**** Information shown

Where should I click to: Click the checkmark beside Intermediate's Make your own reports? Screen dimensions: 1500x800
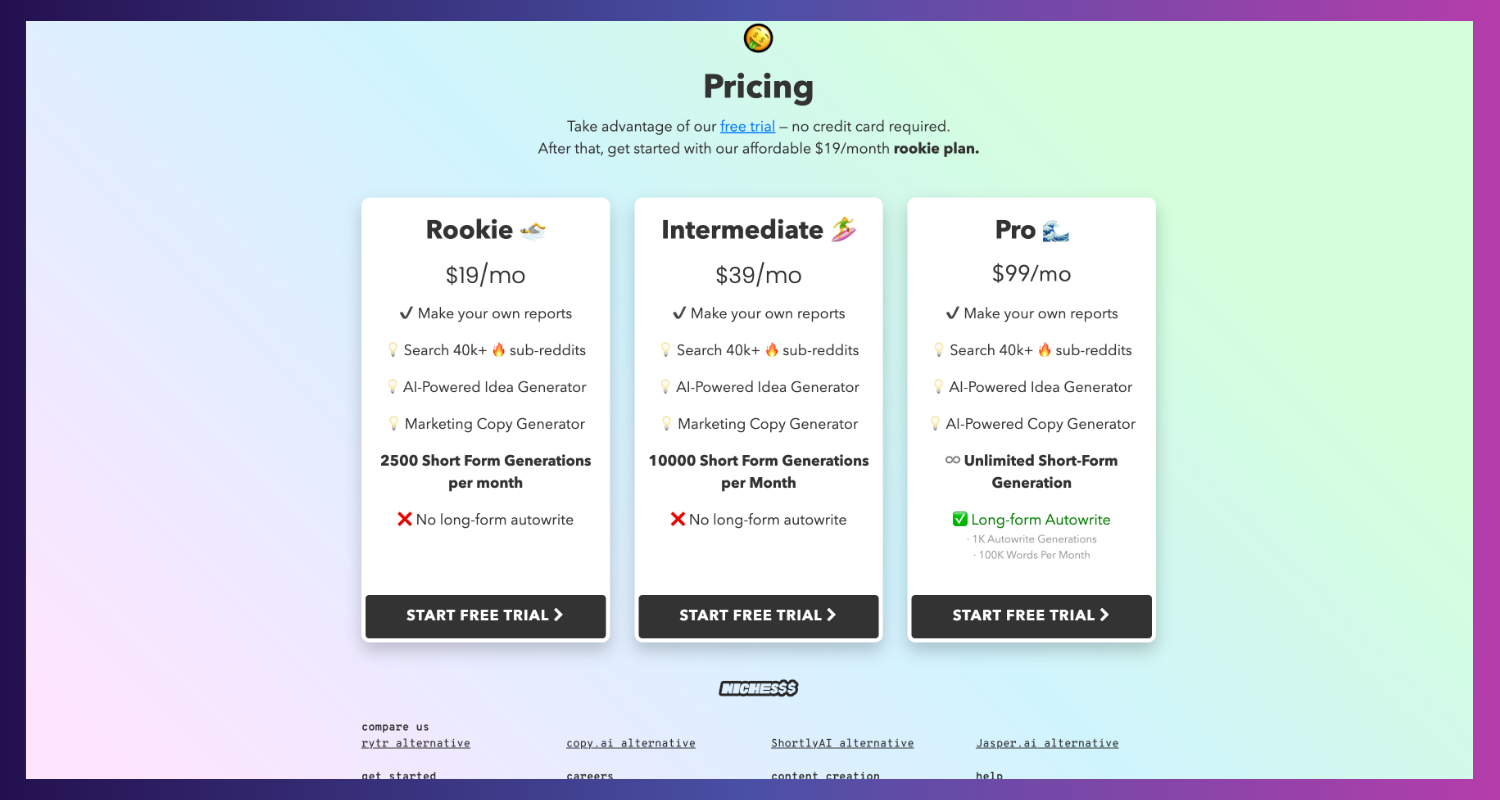(x=679, y=313)
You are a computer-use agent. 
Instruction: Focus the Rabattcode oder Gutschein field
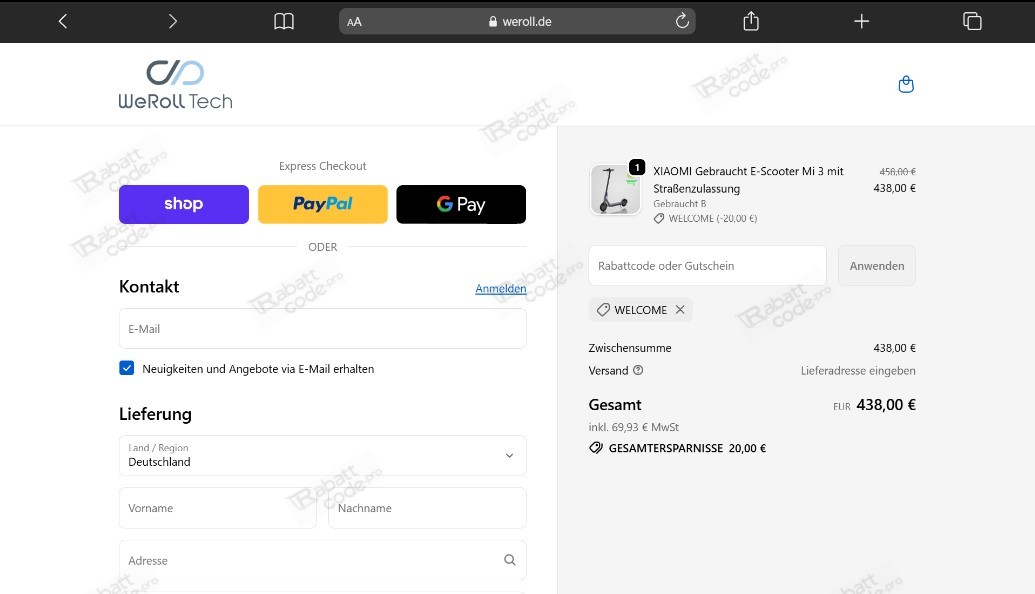(707, 266)
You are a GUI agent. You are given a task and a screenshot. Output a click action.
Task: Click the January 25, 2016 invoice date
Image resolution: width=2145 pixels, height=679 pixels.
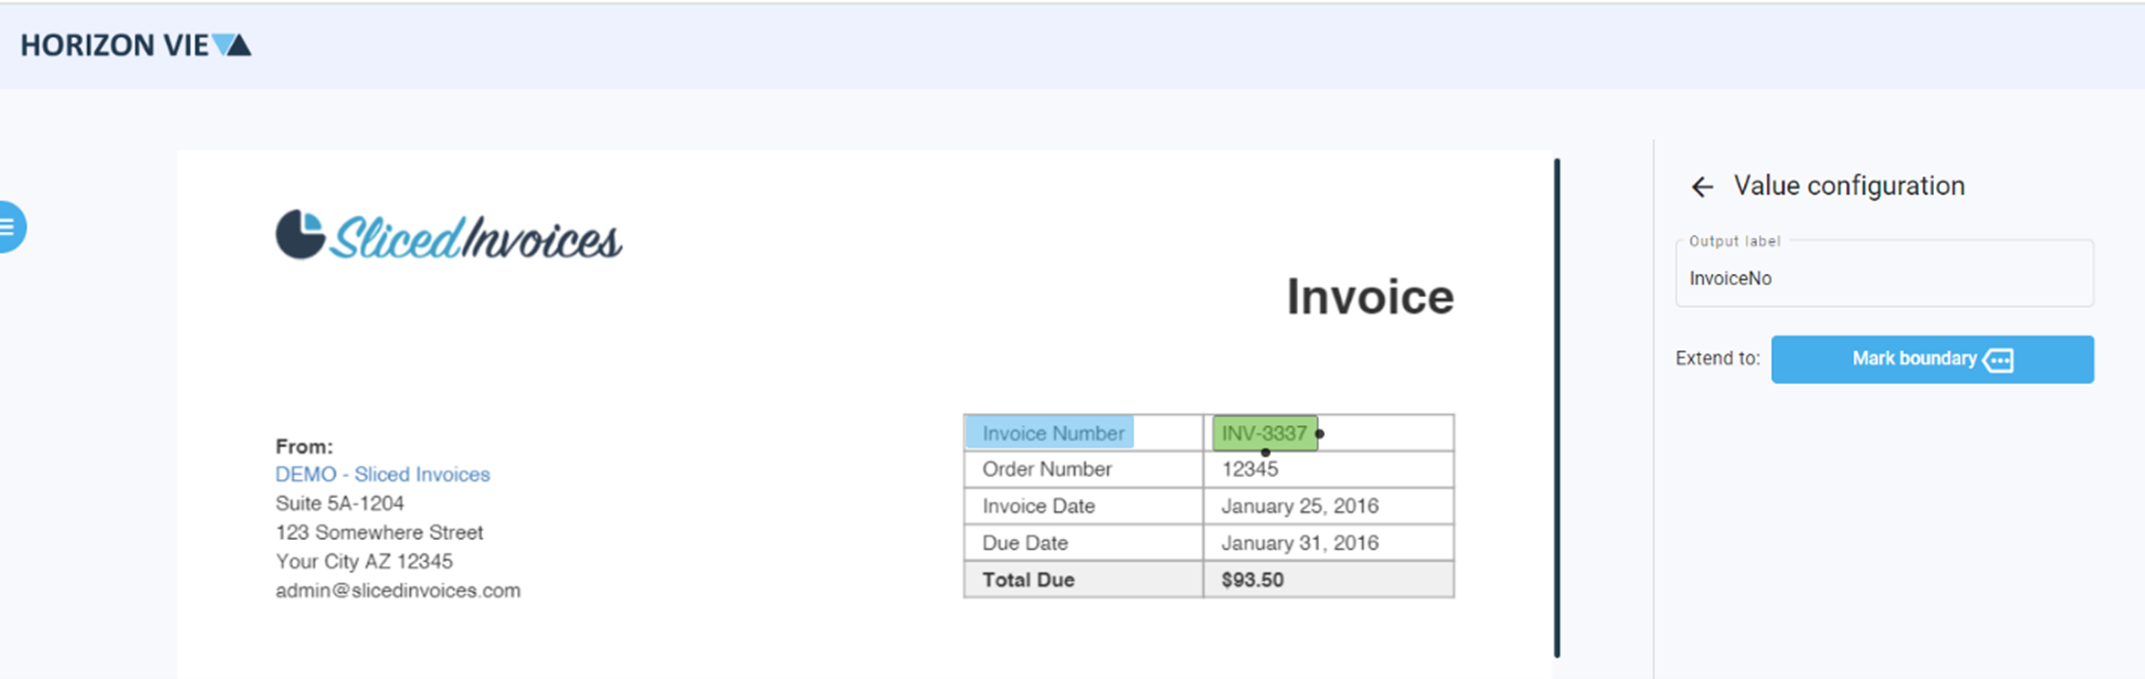(1299, 506)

********

Your objective: Return the whole listing, word for word, and leave out every picture.

Written answer:
Where should I click to: Click the checkmark beside Intermediate's Make your own reports? Screen dimensions: 1500x800
(x=679, y=313)
You are a computer-use agent. 
Instruction: Focus the Rabattcode oder Gutschein field
(707, 266)
You are a GUI agent. You are given a task and a screenshot. Output a click action.
Task: Click the January 25, 2016 invoice date
Image resolution: width=2145 pixels, height=679 pixels.
(1299, 506)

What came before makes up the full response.